___ THE DATA ___

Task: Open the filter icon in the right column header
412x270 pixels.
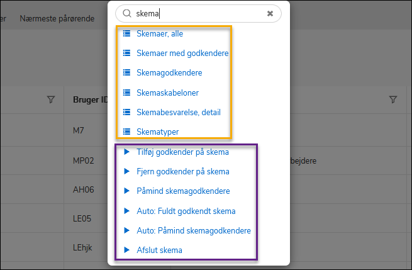Action: click(393, 99)
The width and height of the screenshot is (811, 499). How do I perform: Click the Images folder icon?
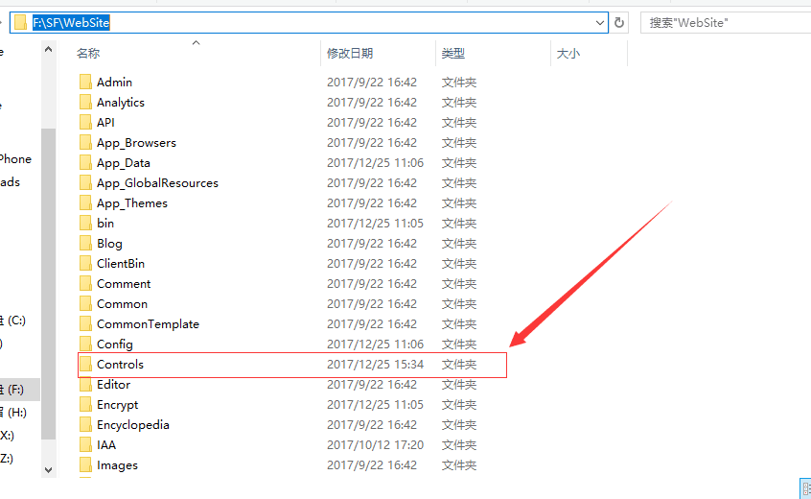click(x=85, y=465)
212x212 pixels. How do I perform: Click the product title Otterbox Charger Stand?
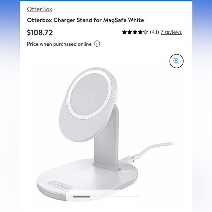click(86, 20)
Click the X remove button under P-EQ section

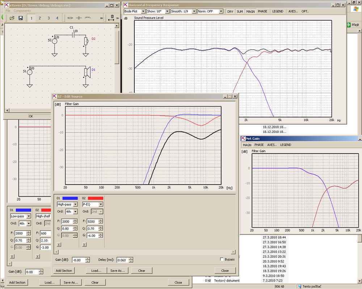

___

- _THE PROBLEM_: Locate the line containing "412x270 pixels." in the material above, then repeat it and every later line exactly, with no pictures.

- _TASK SOLUTION_:
412x270 pixels.
Action: click(393, 99)
The width and height of the screenshot is (811, 499). How do I perform: Click the Images folder icon?
click(x=85, y=465)
212x212 pixels. How do I perform: Click the product title Otterbox Charger Stand?
click(86, 20)
Click the X remove button under P-EQ section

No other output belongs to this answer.